It was 10:31 a.m. on D-day plus four (February 23) that the Stars and Stripes first flew from the summit of Hot Rocks. The flag was a little on the small side—just 70 centimeters high by 135 centimeters wide—but the island was small enough that nearly all the marines there could see it. In their joy at having captured the mountain that symbolized the island, some cheered, some wept, and others waved their helmets in the air and whistled. The ships out at sea all sounded their horns together.
The wild enthusiasm of the American forces was in proportion to the massive damage they had suffered in the days between the landing and tha
t moment. After D-day, which produced more casualties than they had expected, they had occupied Chidori Airfield and then divided the jobs of taking Mount Suribachi and the main Japanese defensive position northeast of the island. The Japanese continued to offer stiff resistance and the Americans were able to advance only from 50 to 500 meters a day.

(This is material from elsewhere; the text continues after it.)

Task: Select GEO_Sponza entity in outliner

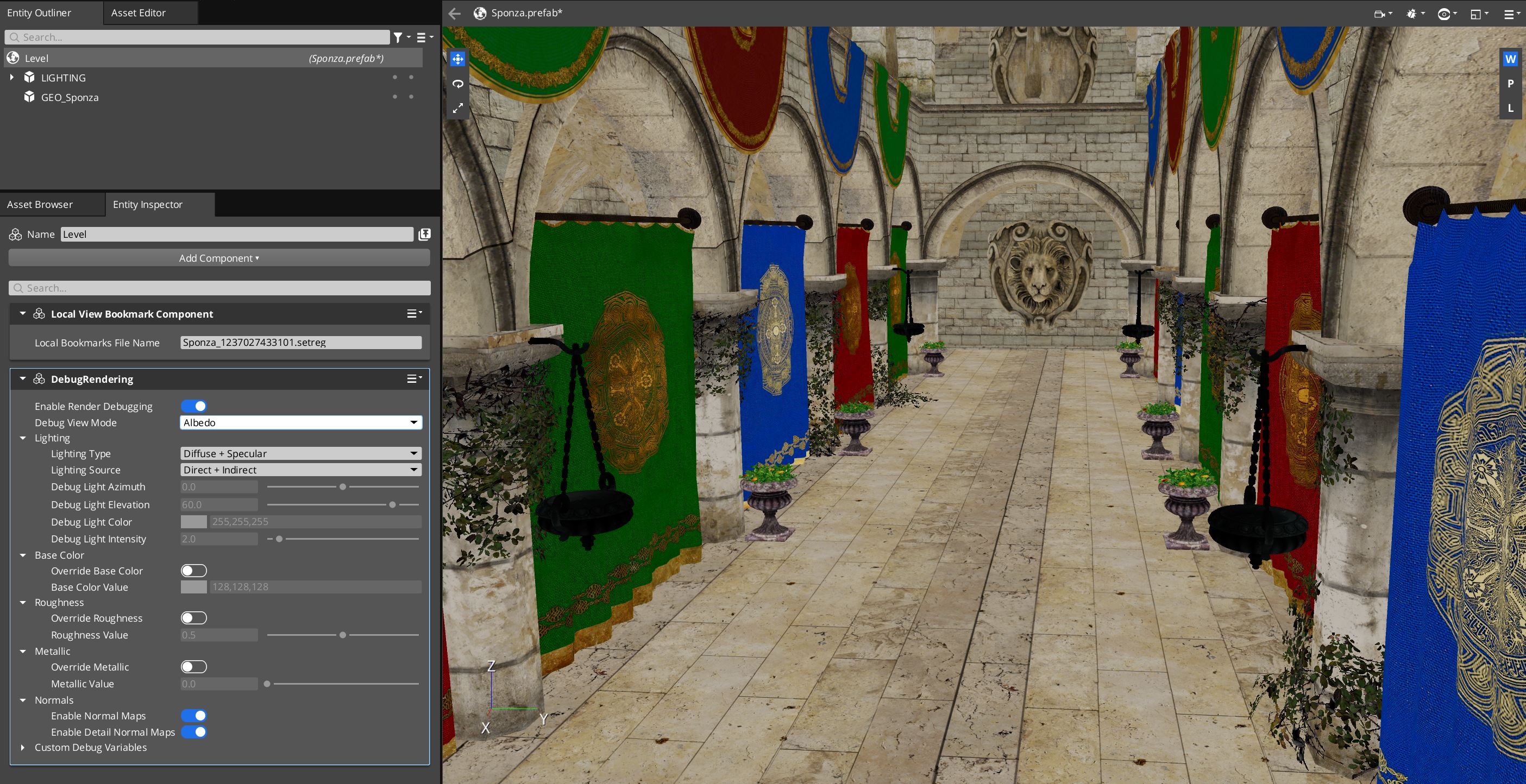Action: point(70,97)
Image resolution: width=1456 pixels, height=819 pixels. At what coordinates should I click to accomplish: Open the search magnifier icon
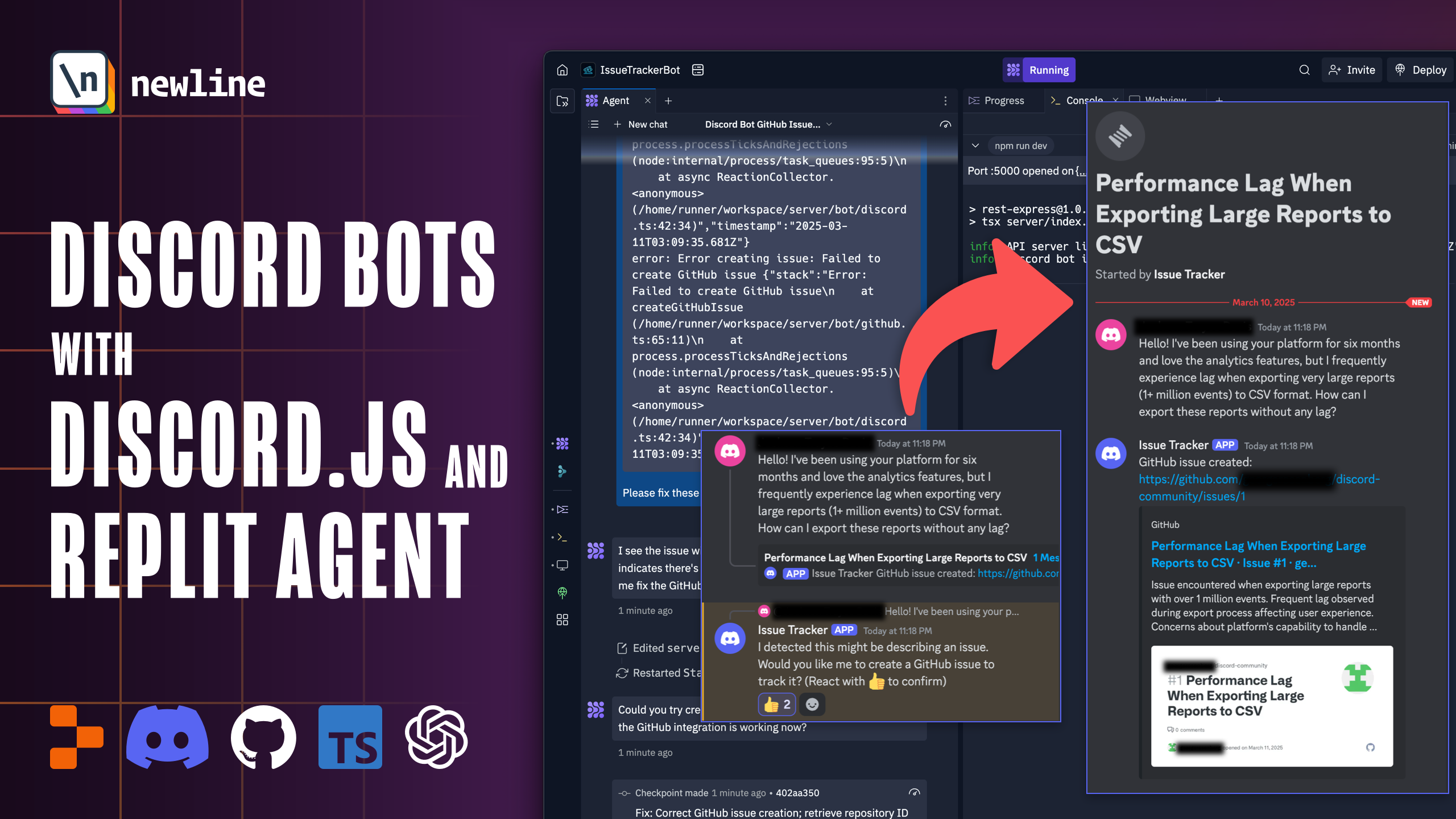(1304, 70)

Many of the frontline officers were killed in action, and it was only on D-day plus three that the Americans were finally able to concentrate on taking Mount Suribachi, though it had seemed to be right there in front of them on the beach where they had landed.
The photograph of the six soldiers raising the flag that was featured on the front pages of newspapers and went on to be turned into a stamp and a bronze statue was not taken at this time, because the flag was actually raised on the summit of Suribachi on two separate occasions.

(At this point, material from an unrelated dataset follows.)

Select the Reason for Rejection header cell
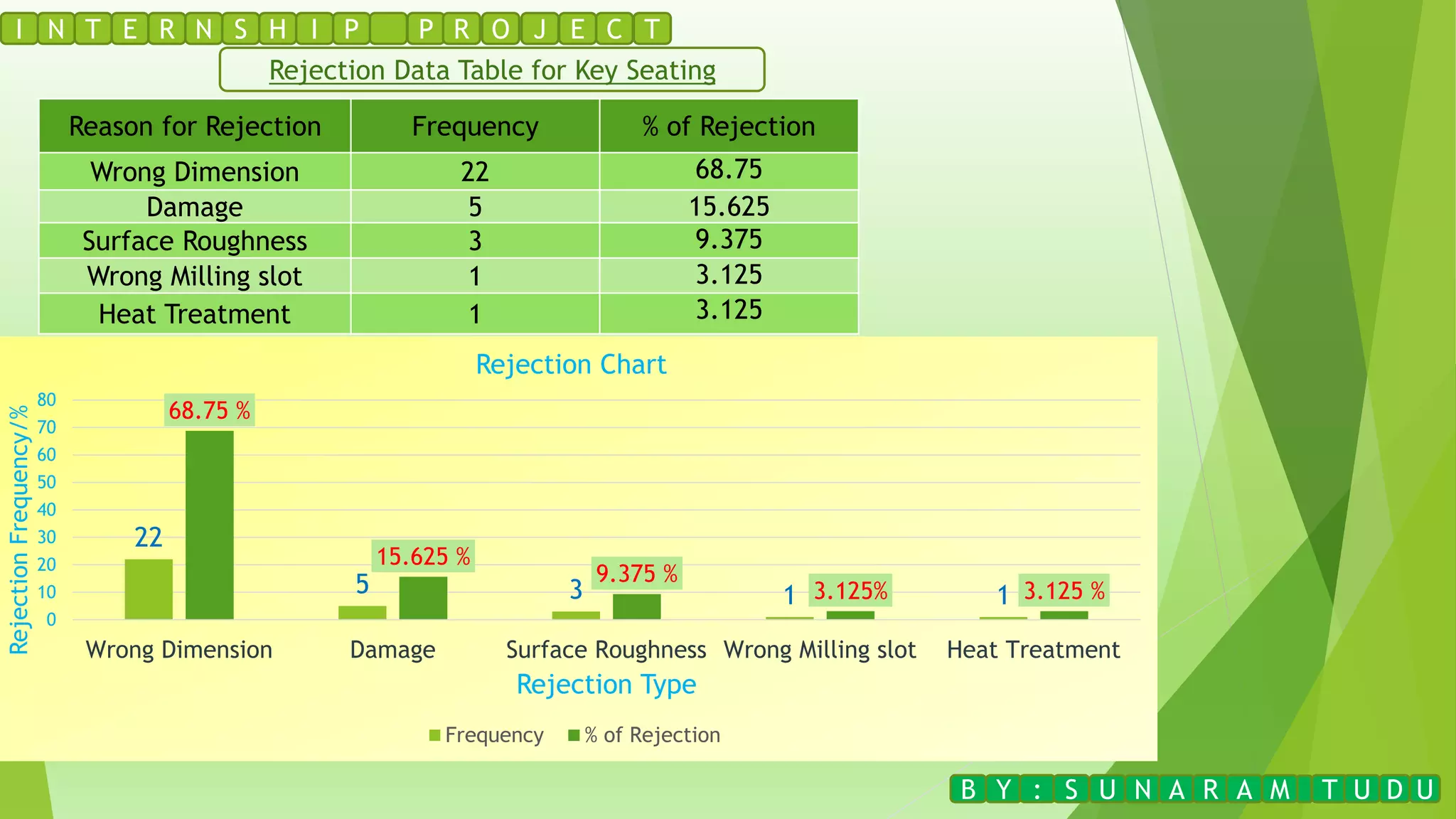Image resolution: width=1456 pixels, height=819 pixels. pos(195,127)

Immediately after the first flag had been raised, someone wanted to save it for a souvenir. That someone was Lieutenant Colonel Chandler W. Johnson, commanding officer of the Fifth Division, 28th Regiment, Second Battalion, to which the marines who went up the summit of Suribachi belonged. As they were about to start their ascent, Johnson handed one of them a flag he had brought ashore, “If you get to the top, put it up.” He was thus the originator of the whole episode.
Johnson wanted to keep the first historic flag safe and raise a substitute in its place. And anyway, wouldn’t a bigger flag be better? He therefore tracked down a second flag and had that taken up to the summit. The new flag measured 140 centimeters by 245 centimeters.
In this way, the first flag was taken down and a second flag was hoisted in its place. The celebrated photograph by Joe Rosenthal, an AP photographer, captured this second flag raising. His photograph not only reached Guam faster than the pictures of the first flag raising taken by the marine press corps, but had such magnificent composition and lighting that it ended up being featured in hundreds of newspapers.